== To be done ==
Copy the data word for word, from its first line through the line that contains "center [1694, 78].", both included.
__________________________________________________
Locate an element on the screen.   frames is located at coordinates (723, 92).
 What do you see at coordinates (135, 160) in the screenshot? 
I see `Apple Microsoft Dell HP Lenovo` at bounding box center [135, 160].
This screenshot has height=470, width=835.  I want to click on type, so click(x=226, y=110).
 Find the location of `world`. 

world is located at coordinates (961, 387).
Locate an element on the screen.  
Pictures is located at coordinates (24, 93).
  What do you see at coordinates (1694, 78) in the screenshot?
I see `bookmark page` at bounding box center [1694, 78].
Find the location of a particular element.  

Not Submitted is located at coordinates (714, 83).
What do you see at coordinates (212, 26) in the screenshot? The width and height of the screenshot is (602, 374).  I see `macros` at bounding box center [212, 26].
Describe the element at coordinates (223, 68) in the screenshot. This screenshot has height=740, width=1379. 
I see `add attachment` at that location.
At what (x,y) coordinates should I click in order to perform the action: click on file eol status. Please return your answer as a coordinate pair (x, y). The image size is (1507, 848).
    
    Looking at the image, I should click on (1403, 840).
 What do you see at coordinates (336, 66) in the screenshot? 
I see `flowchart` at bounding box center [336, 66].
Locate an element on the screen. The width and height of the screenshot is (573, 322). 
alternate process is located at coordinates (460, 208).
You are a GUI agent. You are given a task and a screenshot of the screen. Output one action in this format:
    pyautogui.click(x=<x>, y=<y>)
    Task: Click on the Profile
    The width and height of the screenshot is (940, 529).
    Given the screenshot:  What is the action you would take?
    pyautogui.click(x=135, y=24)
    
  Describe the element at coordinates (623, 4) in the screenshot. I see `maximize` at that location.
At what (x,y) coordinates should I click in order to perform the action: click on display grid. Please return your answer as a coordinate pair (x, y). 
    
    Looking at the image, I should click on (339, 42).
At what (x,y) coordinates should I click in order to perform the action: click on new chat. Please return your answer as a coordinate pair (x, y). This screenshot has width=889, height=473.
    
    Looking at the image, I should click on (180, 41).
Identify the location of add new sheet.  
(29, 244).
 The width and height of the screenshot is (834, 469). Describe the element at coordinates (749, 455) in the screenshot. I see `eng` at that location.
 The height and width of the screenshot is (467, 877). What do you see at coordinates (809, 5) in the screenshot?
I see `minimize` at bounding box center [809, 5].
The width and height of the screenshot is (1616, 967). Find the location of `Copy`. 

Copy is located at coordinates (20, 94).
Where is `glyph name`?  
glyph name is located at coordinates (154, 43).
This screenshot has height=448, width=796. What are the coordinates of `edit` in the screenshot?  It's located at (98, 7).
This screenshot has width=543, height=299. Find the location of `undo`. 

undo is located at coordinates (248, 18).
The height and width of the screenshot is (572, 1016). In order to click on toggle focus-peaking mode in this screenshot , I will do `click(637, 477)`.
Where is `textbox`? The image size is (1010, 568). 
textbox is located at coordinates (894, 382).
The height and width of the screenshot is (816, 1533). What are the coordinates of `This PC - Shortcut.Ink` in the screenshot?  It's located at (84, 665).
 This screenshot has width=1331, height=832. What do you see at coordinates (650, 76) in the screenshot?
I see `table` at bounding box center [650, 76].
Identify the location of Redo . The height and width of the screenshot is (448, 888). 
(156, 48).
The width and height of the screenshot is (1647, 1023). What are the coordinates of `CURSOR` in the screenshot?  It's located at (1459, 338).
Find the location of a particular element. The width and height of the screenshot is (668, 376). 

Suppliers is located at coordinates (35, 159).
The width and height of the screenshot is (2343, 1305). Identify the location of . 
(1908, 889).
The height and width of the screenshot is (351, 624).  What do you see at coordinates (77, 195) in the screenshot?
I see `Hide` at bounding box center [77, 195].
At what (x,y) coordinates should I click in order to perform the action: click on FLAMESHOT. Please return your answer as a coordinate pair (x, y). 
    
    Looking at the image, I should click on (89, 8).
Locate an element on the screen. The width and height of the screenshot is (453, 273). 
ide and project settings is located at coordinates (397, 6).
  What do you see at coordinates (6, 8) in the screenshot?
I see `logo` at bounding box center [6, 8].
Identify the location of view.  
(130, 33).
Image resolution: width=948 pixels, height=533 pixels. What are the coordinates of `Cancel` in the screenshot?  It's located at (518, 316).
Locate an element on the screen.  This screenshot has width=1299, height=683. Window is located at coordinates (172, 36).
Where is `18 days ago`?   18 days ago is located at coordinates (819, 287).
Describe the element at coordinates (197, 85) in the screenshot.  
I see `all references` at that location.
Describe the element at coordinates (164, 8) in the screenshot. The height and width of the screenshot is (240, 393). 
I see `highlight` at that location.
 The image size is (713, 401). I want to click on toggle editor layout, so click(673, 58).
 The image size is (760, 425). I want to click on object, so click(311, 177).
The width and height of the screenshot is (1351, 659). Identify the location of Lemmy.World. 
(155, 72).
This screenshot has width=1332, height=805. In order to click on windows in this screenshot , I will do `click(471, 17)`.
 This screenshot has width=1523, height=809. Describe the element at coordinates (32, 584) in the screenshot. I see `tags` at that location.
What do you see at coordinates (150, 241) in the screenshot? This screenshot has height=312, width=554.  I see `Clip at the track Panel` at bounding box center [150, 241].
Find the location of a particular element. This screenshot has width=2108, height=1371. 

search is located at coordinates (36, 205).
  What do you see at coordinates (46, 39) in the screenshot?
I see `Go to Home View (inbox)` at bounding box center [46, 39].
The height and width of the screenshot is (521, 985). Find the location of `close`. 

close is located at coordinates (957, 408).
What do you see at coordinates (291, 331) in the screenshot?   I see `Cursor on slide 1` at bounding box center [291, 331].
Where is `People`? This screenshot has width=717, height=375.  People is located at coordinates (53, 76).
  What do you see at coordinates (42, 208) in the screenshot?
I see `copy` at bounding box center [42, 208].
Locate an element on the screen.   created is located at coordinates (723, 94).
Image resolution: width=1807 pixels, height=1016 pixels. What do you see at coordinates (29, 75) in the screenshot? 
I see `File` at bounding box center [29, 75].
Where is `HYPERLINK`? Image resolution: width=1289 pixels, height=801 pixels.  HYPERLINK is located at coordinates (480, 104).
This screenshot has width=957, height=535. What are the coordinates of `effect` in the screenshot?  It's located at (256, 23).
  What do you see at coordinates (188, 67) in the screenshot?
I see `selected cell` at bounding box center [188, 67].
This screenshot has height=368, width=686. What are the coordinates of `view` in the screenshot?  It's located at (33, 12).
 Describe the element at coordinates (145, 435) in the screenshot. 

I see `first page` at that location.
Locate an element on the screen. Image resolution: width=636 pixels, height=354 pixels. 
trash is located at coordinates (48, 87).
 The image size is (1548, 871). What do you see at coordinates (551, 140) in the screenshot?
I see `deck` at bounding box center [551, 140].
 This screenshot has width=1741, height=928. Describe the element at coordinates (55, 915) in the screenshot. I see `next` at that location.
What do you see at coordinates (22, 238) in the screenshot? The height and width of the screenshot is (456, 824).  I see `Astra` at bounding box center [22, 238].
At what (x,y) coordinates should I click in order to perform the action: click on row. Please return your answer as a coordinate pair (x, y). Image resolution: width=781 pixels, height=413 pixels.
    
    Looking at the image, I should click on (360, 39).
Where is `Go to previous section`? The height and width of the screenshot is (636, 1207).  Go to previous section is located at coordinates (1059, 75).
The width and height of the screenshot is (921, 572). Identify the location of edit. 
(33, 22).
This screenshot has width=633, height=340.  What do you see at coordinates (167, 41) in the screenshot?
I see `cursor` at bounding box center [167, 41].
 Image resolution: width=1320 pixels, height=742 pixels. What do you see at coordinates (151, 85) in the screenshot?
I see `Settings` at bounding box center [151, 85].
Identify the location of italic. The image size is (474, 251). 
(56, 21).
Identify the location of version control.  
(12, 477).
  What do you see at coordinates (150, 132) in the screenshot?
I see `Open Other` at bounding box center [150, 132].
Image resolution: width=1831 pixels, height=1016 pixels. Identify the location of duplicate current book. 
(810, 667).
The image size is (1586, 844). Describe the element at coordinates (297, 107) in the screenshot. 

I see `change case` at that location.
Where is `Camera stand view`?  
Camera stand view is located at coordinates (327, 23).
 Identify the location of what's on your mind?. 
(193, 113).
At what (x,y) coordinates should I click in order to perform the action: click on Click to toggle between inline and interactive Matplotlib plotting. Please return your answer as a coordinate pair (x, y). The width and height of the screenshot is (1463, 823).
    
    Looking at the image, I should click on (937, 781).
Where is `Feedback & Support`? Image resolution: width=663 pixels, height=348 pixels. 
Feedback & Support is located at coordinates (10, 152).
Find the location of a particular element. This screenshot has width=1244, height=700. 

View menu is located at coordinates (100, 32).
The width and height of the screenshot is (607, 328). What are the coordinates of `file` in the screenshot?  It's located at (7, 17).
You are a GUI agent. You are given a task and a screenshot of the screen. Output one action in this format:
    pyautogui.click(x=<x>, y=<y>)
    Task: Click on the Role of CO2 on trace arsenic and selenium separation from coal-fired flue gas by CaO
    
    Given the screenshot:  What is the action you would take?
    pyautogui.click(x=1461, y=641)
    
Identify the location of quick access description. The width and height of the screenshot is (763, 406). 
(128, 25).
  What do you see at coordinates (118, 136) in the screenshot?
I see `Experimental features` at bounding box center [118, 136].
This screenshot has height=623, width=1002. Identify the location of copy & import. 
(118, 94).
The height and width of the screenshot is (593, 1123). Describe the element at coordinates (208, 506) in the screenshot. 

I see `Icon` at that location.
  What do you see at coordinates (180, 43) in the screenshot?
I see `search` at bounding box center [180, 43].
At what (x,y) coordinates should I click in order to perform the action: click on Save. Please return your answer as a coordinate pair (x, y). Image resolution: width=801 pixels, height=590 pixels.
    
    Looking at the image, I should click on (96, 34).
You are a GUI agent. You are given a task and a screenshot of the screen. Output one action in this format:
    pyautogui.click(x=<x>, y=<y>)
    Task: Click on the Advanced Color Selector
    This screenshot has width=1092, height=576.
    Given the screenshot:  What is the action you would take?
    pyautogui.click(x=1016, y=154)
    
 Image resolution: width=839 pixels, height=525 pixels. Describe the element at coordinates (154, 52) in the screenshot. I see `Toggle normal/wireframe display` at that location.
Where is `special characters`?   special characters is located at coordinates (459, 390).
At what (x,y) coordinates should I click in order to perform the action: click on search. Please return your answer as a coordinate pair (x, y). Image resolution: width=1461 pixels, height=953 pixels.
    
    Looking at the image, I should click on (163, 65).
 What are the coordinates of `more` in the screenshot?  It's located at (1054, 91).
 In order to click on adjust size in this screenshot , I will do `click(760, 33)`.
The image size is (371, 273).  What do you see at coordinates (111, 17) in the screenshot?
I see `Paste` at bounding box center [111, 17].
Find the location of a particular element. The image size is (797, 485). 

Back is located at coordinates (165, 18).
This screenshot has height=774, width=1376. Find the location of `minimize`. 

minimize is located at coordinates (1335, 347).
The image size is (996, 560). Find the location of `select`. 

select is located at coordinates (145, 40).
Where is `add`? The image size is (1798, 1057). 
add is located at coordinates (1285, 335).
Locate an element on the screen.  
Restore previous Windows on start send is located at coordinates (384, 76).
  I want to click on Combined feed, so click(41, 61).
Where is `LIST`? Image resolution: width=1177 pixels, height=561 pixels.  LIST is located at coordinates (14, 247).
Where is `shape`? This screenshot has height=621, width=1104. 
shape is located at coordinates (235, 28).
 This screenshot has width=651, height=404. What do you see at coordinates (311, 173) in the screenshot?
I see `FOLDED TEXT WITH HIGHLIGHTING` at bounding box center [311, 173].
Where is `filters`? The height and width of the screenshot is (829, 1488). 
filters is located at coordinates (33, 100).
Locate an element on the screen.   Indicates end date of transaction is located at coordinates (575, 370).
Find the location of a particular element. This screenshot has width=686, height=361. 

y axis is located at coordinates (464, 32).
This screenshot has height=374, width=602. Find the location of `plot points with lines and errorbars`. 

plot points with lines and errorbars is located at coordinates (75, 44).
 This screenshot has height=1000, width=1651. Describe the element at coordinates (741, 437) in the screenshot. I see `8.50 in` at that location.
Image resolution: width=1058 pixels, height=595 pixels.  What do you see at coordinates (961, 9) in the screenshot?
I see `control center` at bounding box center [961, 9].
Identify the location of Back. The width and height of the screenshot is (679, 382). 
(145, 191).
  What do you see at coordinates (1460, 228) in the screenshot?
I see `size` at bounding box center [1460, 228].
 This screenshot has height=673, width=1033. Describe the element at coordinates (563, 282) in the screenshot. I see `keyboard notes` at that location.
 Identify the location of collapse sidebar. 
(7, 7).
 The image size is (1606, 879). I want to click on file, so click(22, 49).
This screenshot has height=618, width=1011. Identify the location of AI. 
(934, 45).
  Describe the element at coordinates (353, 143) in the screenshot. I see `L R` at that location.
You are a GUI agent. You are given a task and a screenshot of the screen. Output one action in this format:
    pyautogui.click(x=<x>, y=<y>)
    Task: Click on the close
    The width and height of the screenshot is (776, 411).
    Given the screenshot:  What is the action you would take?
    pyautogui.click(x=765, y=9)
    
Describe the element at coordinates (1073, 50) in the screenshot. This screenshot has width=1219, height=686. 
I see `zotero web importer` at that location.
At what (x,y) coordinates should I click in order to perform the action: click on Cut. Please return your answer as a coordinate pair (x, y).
__________________________________________________
== Answer for this exercise ==
Locate an element on the screen.   frames is located at coordinates (723, 92).
 What do you see at coordinates (135, 160) in the screenshot? 
I see `Apple Microsoft Dell HP Lenovo` at bounding box center [135, 160].
This screenshot has height=470, width=835.  I want to click on type, so click(x=226, y=110).
 Find the location of `world`. 

world is located at coordinates (961, 387).
Locate an element on the screen.  
Pictures is located at coordinates (24, 93).
  What do you see at coordinates (1694, 78) in the screenshot?
I see `bookmark page` at bounding box center [1694, 78].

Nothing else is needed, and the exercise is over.